── TEXT PASSAGE ──
How deferential is the Roberts court to presidential power?

Adam Feldman's Headshot
Pulsifer v. US
(William Hennessy)

Empirical SCOTUS is a recurring series by Adam Feldman that looks at Supreme Court data, primarily in the form of opinions and oral arguments, to provide insights into the justices’ decision making and what we can expect from the court in the future.

Much recent commentary has suggested that the Roberts court is overly deferential to executive power – especially under President Donald Trump. The Niskanen Center, for example, contends that the court “is enabling Trump’s executive authority,” while the Brennan Center argues that the court has given “the president the power of a king.” But is this narrative supported by the empirical record? At the very least, is the Roberts court more deferential to presidential power than past courts? Our preliminary answer, like much else having to do with this court, is that it’s complicated.

What we looked at

The Supreme Court’s treatment of cases involving the presidency has long interested scholars of separation of powers. Indeed, research shows that justices who were appointed by the current president tend to favor that executive at higher rates than other justices. Other work examines how the court responds to perceived presidential overreach, finding that institutional constraints on executive power vary with the court’s composition.

This is in line with what is known as the attitudinal model, which suggests that judicial behavior reflects ideological preferences rather than neutral legal reasoning; in other words, that justices vote in favor of presidents with whose political ideology they agree. Along those lines, recent empirical work has demonstrated that partisan polarization affects judicial decision-making, with the justices increasingly dividing along party lines in politically salient cases.

This analysis builds on these foundations by examining support for the United States as a party on the merits docket. Support rates are calculated as the percentage of votes cast in favor of the United States’ position based on underlying data from the Supreme Court Database. Specifically, the analysis examines these rates across chief justice eras, by the political party of the appointing president, and by individual justices through the end of the 2024-2025 term.
───
── THE DATA ──
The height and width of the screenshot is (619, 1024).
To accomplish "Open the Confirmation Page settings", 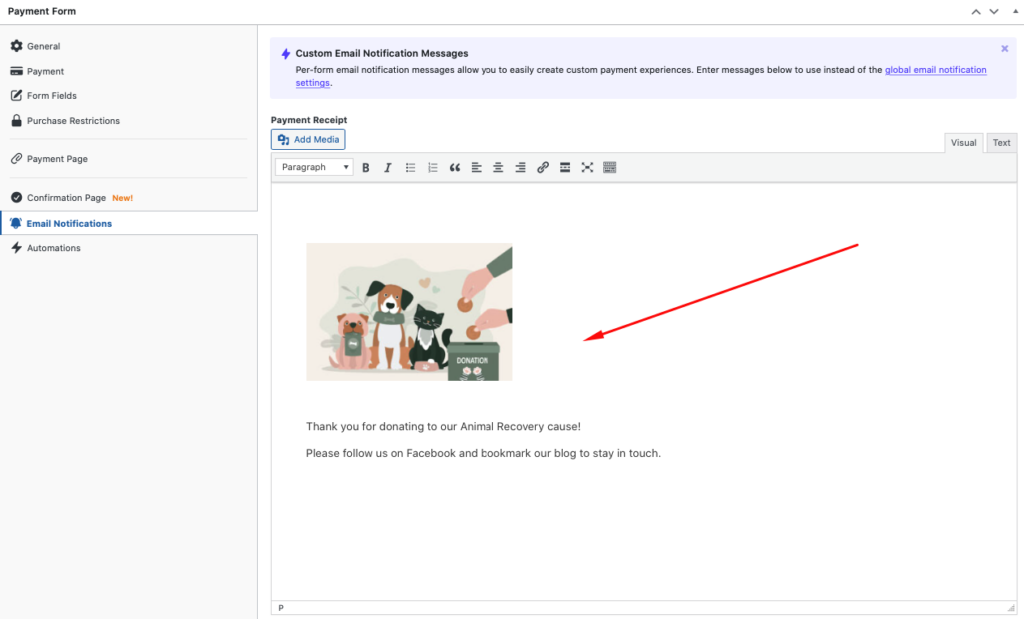I will pos(66,198).
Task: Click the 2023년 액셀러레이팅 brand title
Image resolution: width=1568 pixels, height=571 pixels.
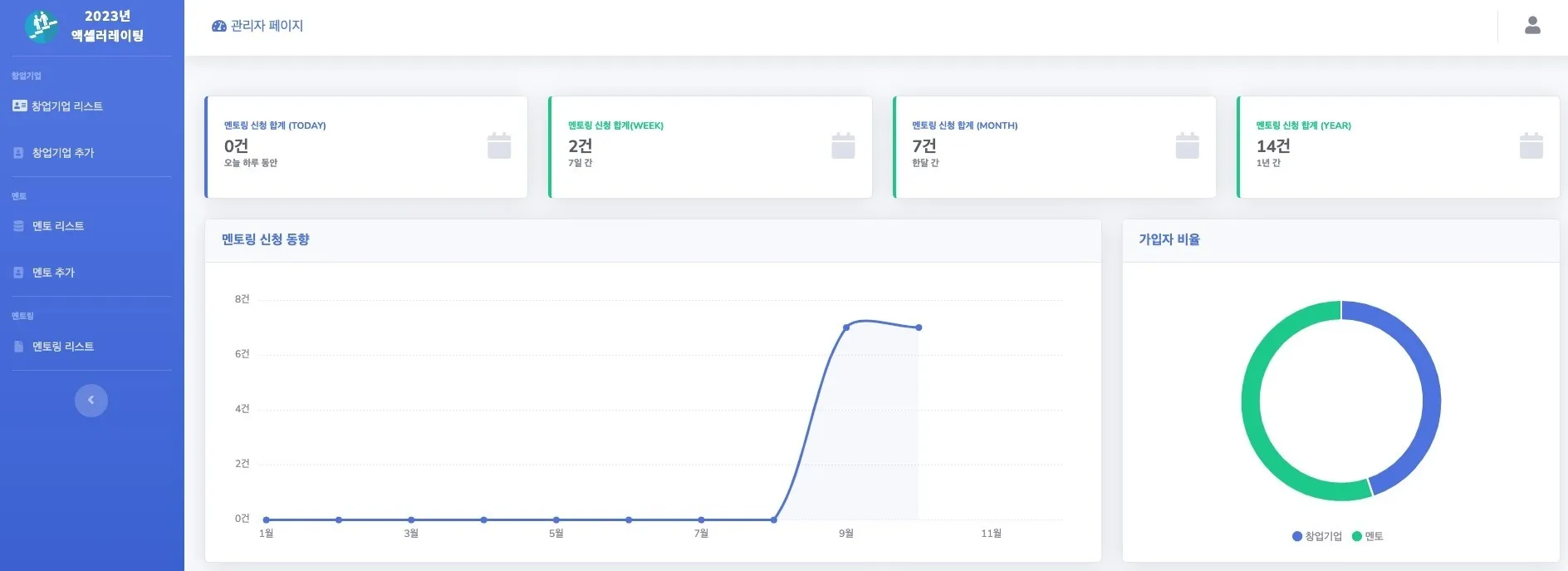Action: (x=107, y=26)
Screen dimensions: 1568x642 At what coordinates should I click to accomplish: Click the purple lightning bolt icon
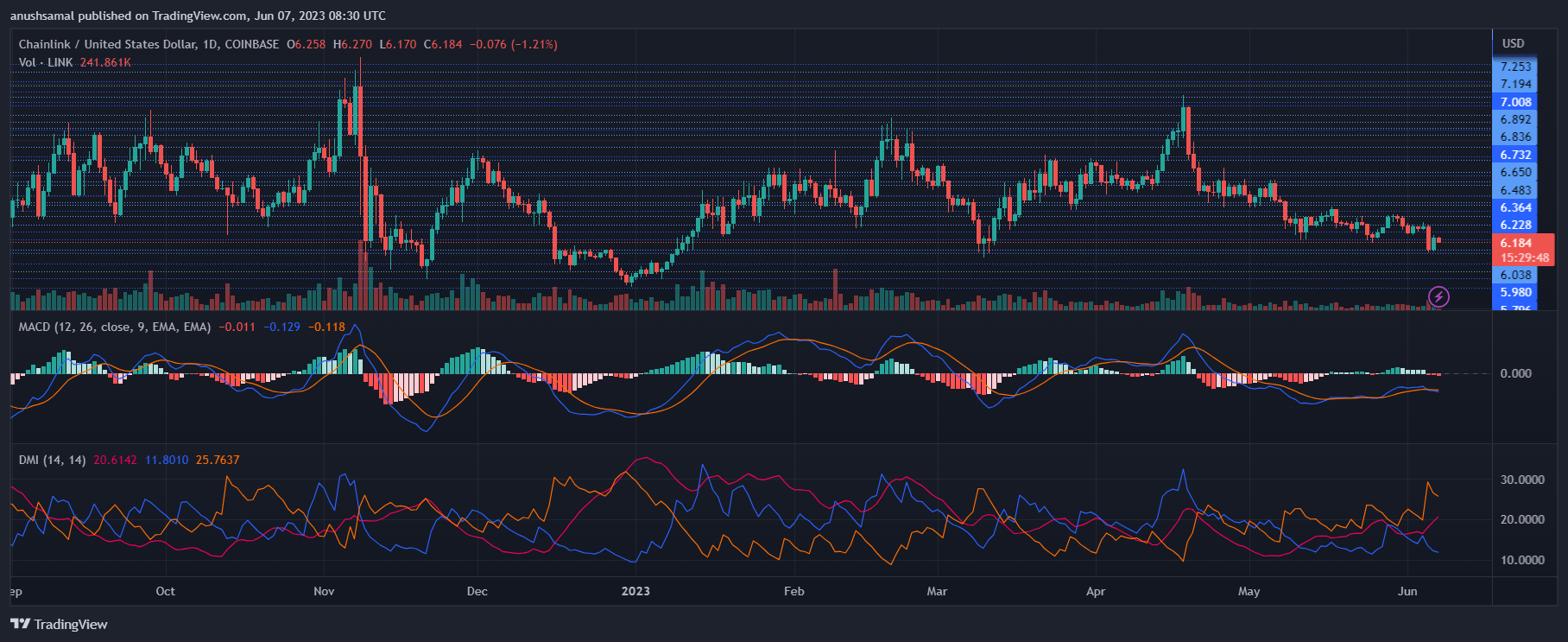coord(1438,297)
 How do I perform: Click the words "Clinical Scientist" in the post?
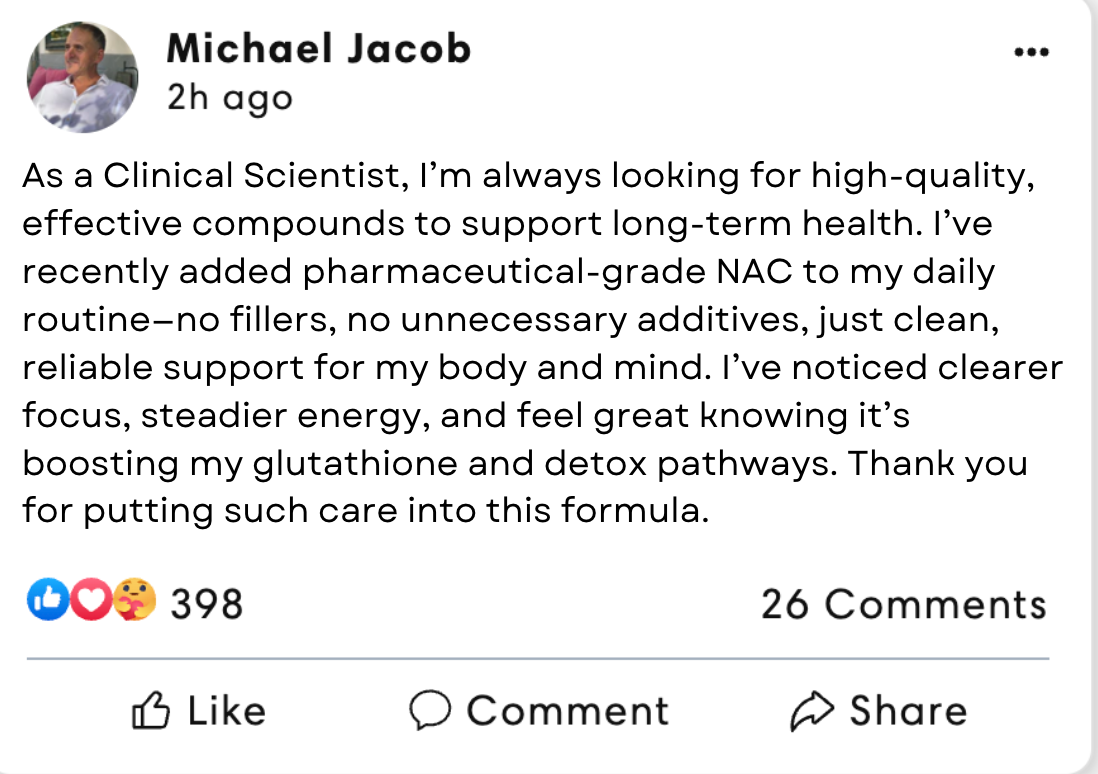pyautogui.click(x=249, y=176)
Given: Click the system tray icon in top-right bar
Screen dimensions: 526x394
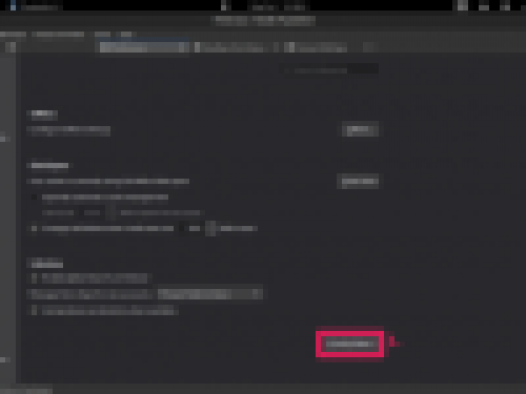Looking at the screenshot, I should (x=463, y=5).
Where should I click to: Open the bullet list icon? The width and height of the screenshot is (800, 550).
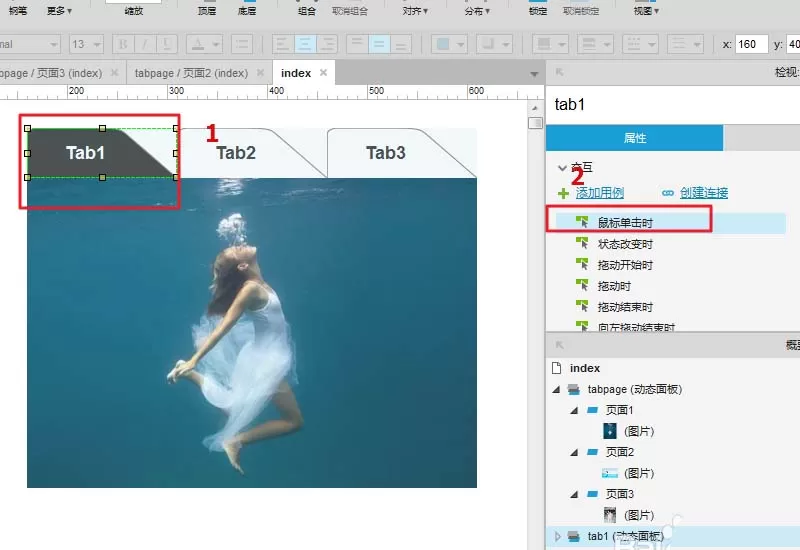[x=242, y=44]
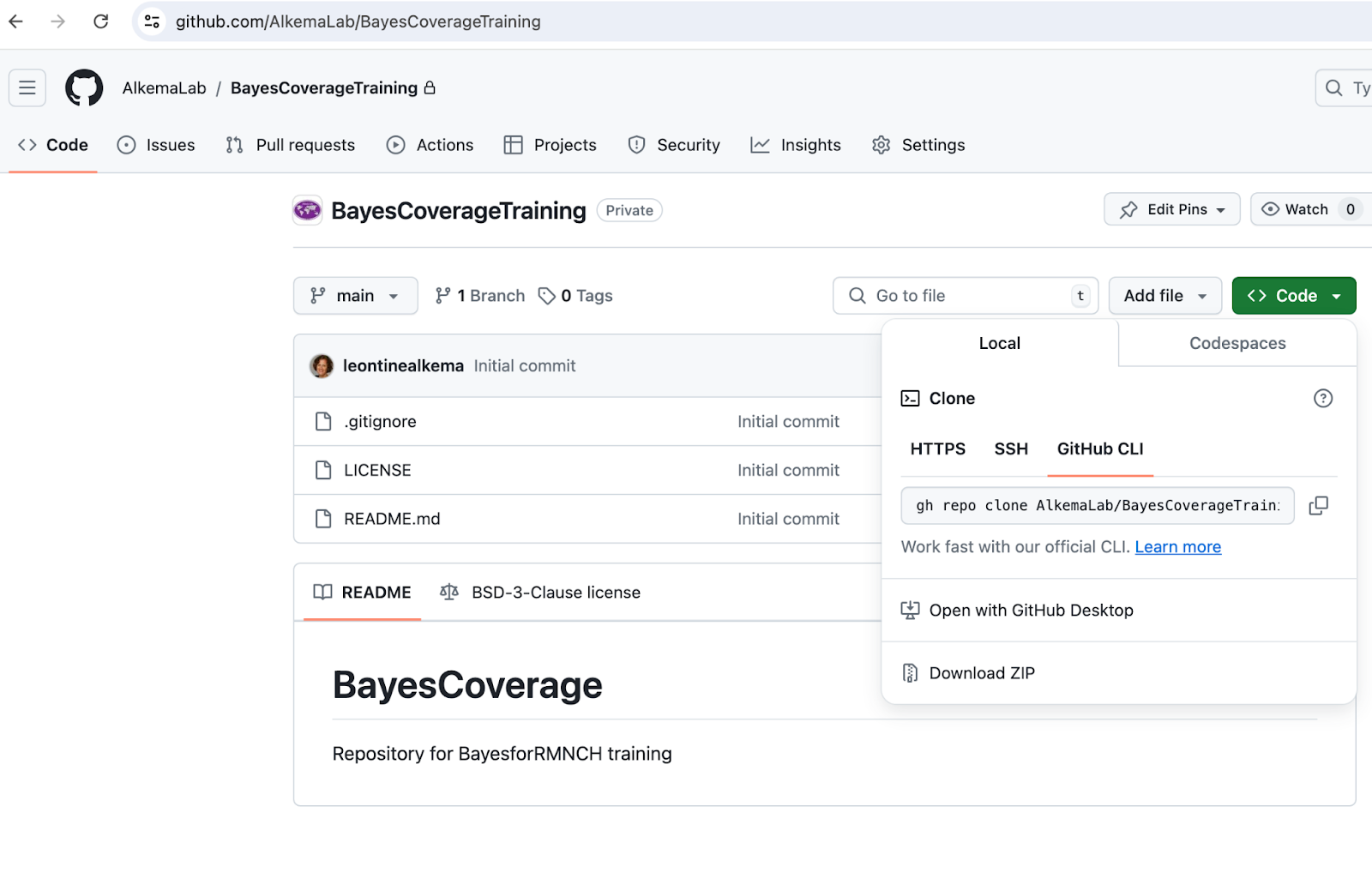This screenshot has height=891, width=1372.
Task: Click the Learn more link
Action: click(1177, 547)
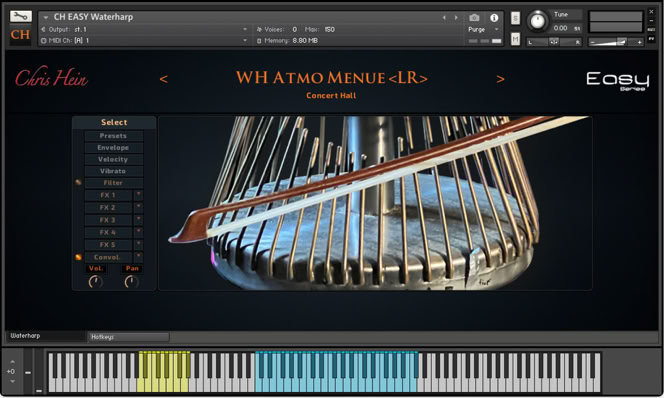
───
● **JOBS**
(1) Summarize the text on the Roberts court and presidential power in two sentences.
(2) In the records, rewrite the stretch from the line containing "Given: Click the" through the end of the records, replacing "icon" with "button" and changing nothing else. Omit the pictures from your answer.

● **TASK-BY-TASK ANSWERS**
(1) Commentators such as the Niskanen Center and the Brennan Center argue that the Roberts court is overly deferential to executive power, especially under President Donald Trump, but the preliminary answer to whether the empirical record supports this is that it's complicated. Building on research such as the attitudinal model, the analysis examines the percentage of votes cast for the United States as a party on the merits docket, using Supreme Court Database data, across chief justice eras, by the appointing president's party, and by individual justices through the end of the 2024-2025 term.

(2)
Given: Click the system tray button in top-right bar
Screen dimensions: 526x394
Looking at the screenshot, I should (x=463, y=5).
Where should I click to: Open the bullet list button? The width and height of the screenshot is (800, 550).
[x=242, y=44]
This screenshot has height=891, width=1372.
Task: Click the Learn more link
Action: click(1177, 547)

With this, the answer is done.